Un groupe de onze jeunes Rodriguais du Centre de Formation agricole Frère Rémi de Camp du Roi est en visite de formation à Maurice jusqu’à mercredi. Ces jeunes futurs agriculteurs, dont quatre jeunes filles, sont à leur tout premier voyage dans l’île. Conduite par la directrice du centre, Verlaine St Pierre, la délégation a, notamment, eu droit à un exposé sur la production des semences à la stationdu ministère de l’Agro-industrie de Barkly ainsi qu’à des explications sur l’élevage professionnel des porcs auprès cès d’éleveurs de la Plaisance Pig Marketing Cooperative Society.
La création de ce centre de formation agricole destiné aux jeunes Rodriguais en situation d’échec scolaire remonte à 1988. Frère Rémi Carosin, alors Manager du Rodrigues College constate que de nombreux adolescents ayant abandonné  l’école, notamment, des enfants de parents à problèmes, végètent, sans grand espoir dans la vie. Il se fixe de donner à ces jeunes en échec scolaire la possibilité de repartir sur de nouvelles bases susceptibles de leur assurer un meilleur avenir.
Pour cela, le frère Rémi qui, à Maurice, au Collège de la Confiance, avait, déjà, introduit la science agricole  au nombre des matières d’enseignement de cet  établissement  scolaire, obtient du diocèse de Port-Louis, quatre arpents de terre situé à Camp du Roi pour un projet de formation agricole pour jeunes Rodriguais. Le projet démarre très modestement avec seulement cinq stagiaires durant la première année. Mais l’ambition est grande: encourager des jeunes au retour du travail de la terre.
Quatre ans plus tard, en 1992, alors que le nombre de jeunes Rodriguais de 12 à 17 ans en formation au centre de Camp du Roi augmente, peu à peu, décision est prise d’inclure la lecture, l’écriture et le calcul aunombre des matières enseignées en sus de l’agriculture. Par ailleurs, la formation agricole qui se faisait surtout sur le tas commence à se formaliser grâce, notamment, avec l’apport de deux coopérants français et d’animateurs du Mouvement Pour l’Autosuffisance Agricole (MAA).

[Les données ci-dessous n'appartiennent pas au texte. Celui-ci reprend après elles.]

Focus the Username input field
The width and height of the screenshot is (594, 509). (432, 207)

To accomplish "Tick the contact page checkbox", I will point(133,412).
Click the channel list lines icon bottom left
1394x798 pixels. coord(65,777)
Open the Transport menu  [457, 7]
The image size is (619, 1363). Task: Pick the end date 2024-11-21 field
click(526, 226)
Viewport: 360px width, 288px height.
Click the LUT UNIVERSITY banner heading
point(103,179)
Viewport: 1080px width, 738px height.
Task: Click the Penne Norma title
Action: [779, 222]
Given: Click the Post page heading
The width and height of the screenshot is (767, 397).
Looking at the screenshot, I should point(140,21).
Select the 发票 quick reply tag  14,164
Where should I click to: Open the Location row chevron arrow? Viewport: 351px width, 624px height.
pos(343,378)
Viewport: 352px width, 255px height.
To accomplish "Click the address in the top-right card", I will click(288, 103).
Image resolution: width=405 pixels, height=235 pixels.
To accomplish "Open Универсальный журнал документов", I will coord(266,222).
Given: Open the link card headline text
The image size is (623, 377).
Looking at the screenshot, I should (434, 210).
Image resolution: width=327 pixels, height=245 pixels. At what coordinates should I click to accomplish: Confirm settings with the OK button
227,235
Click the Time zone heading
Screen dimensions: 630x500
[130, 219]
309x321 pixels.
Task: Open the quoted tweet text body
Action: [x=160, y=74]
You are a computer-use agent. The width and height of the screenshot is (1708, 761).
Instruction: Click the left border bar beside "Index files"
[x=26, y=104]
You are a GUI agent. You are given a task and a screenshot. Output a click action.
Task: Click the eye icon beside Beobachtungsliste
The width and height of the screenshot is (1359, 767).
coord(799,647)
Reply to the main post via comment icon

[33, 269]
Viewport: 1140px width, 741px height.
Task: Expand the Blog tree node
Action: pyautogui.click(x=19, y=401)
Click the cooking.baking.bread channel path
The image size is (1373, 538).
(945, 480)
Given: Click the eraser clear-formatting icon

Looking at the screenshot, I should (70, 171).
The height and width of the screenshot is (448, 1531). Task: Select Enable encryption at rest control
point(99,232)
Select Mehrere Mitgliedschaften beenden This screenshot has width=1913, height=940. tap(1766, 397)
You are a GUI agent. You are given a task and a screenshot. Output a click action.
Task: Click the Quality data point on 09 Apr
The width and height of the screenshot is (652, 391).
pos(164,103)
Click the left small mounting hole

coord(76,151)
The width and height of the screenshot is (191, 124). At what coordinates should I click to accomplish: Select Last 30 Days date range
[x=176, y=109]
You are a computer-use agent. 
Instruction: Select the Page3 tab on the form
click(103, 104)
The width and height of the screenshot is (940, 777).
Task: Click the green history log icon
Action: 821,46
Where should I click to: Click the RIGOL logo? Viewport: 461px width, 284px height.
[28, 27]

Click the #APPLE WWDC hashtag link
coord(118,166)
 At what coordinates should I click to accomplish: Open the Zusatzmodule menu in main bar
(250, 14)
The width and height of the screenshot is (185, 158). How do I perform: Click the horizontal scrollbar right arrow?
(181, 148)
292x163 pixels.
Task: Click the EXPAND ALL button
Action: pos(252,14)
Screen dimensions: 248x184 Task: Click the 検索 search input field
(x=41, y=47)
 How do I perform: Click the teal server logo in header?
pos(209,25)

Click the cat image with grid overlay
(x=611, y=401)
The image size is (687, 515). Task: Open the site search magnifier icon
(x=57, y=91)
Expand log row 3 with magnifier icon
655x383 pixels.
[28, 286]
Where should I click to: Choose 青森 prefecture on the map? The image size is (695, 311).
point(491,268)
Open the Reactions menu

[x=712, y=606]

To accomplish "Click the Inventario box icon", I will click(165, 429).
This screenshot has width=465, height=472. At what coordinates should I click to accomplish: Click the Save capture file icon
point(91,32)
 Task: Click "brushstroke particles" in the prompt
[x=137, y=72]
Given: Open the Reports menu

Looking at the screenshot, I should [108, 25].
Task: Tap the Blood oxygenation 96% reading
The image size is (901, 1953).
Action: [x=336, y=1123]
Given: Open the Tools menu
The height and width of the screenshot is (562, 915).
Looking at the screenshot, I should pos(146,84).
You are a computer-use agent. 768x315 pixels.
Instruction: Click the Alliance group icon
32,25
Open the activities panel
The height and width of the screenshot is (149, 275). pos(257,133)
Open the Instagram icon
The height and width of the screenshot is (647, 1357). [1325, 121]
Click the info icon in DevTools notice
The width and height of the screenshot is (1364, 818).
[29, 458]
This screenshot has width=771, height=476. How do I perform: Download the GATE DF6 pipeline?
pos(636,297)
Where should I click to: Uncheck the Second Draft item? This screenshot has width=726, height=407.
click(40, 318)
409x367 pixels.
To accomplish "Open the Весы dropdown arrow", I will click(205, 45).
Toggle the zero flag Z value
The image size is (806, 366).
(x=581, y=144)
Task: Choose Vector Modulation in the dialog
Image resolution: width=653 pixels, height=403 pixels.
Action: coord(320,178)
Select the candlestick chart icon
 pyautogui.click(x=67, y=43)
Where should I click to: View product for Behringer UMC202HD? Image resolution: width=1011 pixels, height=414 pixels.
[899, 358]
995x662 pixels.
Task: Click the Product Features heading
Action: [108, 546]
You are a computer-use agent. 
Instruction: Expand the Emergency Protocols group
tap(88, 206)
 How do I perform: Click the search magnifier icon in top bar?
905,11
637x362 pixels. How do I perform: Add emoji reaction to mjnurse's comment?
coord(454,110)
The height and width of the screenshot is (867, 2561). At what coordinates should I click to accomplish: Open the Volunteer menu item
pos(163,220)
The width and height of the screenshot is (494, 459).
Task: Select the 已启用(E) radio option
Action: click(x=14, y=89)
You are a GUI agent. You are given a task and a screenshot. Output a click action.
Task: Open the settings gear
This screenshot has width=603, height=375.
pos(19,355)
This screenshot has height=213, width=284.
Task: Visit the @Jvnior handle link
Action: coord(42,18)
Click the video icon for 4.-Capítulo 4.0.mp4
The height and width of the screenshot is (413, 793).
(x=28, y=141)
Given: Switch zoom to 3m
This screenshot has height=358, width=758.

A partir de 1996, au retour de Verlaine Saint Pierre, religieuse Oblate, Missionnaire de Marie, Immaculée, l’acuelle directrice du Centre agricole Frère Rémi, après sa formation polyvalente en travail social à l’île de la Réunion, un Certificat d’Aptitude Professionnelle (CAP) est délivré, en collaboration avec le Bureau de l’Education Catholique (BEC), aux jeunes qui teriment, avec succès, leur formation au centre.
En 24 ans d’existence, le Centre de Formation agricole Frère Rémi de Camp du Roi aura accueilli près de 800 jeunes Rodriguais dont quelque 300 qui ont complété, avec succès, l’ensemble de cette formation aux techniques agricoles. Depuis, nombre d’entre eux se sont lancés dans des micro-entreprises agricoles alors que d’autres ont trouvé de l’emploi, entre autres, dans des coopératives ou comme jardiniers dans le secteur du tourisme local.
Aujourd’hui, ce centre de formation est une ferme intégrée où l’on élève, entre autres, de la volaille, des lapins et des cochons de même que des poissons d’eau douce. La culture potagère de même que la floriculture y sont aussi pratiquées. A la demande du secteur touristique, des cours d’initiation au paysagisme ont, de même, été introduit alors que le centre dispose aussi d’un petit verger comprenant, surtout, des agrumes.
C’est pour la toute première fois que ces jeunes stagiaires du Centre Frère Rémi sont en visite à Maurice. En lien avec l’esprit d’autonomisation que veulent leur iinculquer leurs formateurs, ces jeunes ont dû, eux-mêmes, payer leur déplacement par bateau. Pour ce faire, ils ont, depuis auoût de l’année dernière, consacré leurs vacances à travailler chez des particuliers, un peu à la manière des scouts.
Sindiana Prosper, l’une des quatre jeunes filles de ce groupe de onze jeunes Rodriguais juge « fort interessant » ce voyage de formation à Maurice qui aura permis au groupe, entre autres, d’obtenir des explications des techniciens du Centre d’expérimentation agricole du ministyère de l’Agriculture à Barkly de même que des éleveurs de porcs professionnels de la Plaisance Pig Marketing Cooperative Society.
Sur un plan plus théorique, le groupe a suivi des cours au siège de la MAA à Rose-Hill, entre autres, en vue d’acquérir des notions importantes pour devenir des entrepreneurs agricoles. « Mon message aux jeunes, déclare, en conclusion, Sindiana Prosper, c’est qu’il y a aussi de l’avenir avec les animaux d’élevage et les plantes. Later, le pas sal. Sé nou ki dir li sal ».